(TEXT SHOWN)
★ ★ ★ ★ ★ ★ ★

Another item that I mentioned on the last slide was the $27.3 million pretax gain on the sale of the Williston Basin assets in our Oil and Gas segment. Normally, under full accounts -- full cost accounting method, when you sell Oil and Gas, the entire proceeds would be recorded as a reduction to capitalized costs. However, the SEC provides guidance that if applying the entire proceeds would significantly alter the relationship between capitalized costs, improved reserves, then other alternatives should be considered. In our case, we selected an alternative that compares the fair value of the Oil and Gas properties sold as a percentage of the total fair value of the properties. So the end result is recording a pretax gain of $27 million and about $200 million reduction of our Oil and Gas capitalized costs. This reduction lowers our future depletion rate. Of note, this transaction created a substantially larger economic gain than was recognized from the accounting gain.

Another noteworthy item on this slide is in the quarter, was the nominal mark-to-market gain on the de-designated interest rate swaps compared to a large loss in Q3 of 2011. Another item was an income tax rate of 34% for 2012 compared to a 44% income tax benefit in the previous year.

Last year's rate primarily reflects recording a favorable tax return true up adjustment. Year-to-date, our tax rate is 34%, which is a more normal rate for us.

The last noteworthy item and an item of key importance is our EBITDA. We achieved $95 million of EBITDA as adjusted during the quarter or an increase of 29% over 2011.

Moving to Slide 13. Our total revenue declined in the third quarter compared to 2011. And this was primarily driven by a $9 million decline in our Gas Utilities because of the lower price of natural gas. Excluding the gain on the sale of the Williston Basin assets and the related incentive compensation, our total operating income improves 36% over 2011 driven by improvements in the Electric Utilities, Power Generation and Coal Mining. We are pleased with our progress on cost containment knowing that -- noting that our total O&M expenses declined slightly, driven by sizable increases in our Colorado generation complex and our oil drilling program. These increases were offset by a sizable decrease in our Coal Mining expenses.

O&M expenses for the utility segments were basically flat year-over-year. As you will note in our segment roll up of operating income, we've excluded the impact of a capital lease accounting for our Colorado IPP purchase power agreement. This is an intercompany contract between our Power Generation segment and our Electric Utilities segment. Although lease accounting is required for this purchase power agreement at the segment level by Generally Accepted Accounting Principles, it does not affect our consolidated results. So in this presentation, I've displayed the segment performance, excluding the effects of the lease accounting, which I believe provides a clearer view of segments performance. In our consolidating income statement in our earnings release, we've identified the specific elimination entries for this lease. Also as with all non-GAAP displays, we have included reconciliations to the GAAP amounts later in these slides.

★ ★ ★ ★ ★ ★ ★

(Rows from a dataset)

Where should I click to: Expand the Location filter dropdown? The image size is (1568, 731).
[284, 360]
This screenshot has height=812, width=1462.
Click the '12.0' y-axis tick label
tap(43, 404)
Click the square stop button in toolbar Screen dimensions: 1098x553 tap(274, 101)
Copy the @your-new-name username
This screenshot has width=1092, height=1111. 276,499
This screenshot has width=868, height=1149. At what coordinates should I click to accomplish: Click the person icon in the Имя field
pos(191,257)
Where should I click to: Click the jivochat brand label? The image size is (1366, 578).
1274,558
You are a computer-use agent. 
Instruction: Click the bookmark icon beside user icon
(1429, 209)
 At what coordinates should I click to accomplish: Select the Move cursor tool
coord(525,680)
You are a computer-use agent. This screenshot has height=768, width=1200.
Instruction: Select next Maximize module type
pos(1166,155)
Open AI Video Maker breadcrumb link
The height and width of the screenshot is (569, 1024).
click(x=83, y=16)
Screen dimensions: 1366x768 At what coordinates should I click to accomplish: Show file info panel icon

★ ★ ★ ★ ★ ★ ★

(AIM) In the earnings call passage, write out the part starting with "Another noteworthy item" and going on through "the previous year.".

(EXERCISE RESPONSE)
Another noteworthy item on this slide is in the quarter, was the nominal mark-to-market gain on the de-designated interest rate swaps compared to a large loss in Q3 of 2011. Another item was an income tax rate of 34% for 2012 compared to a 44% income tax benefit in the previous year.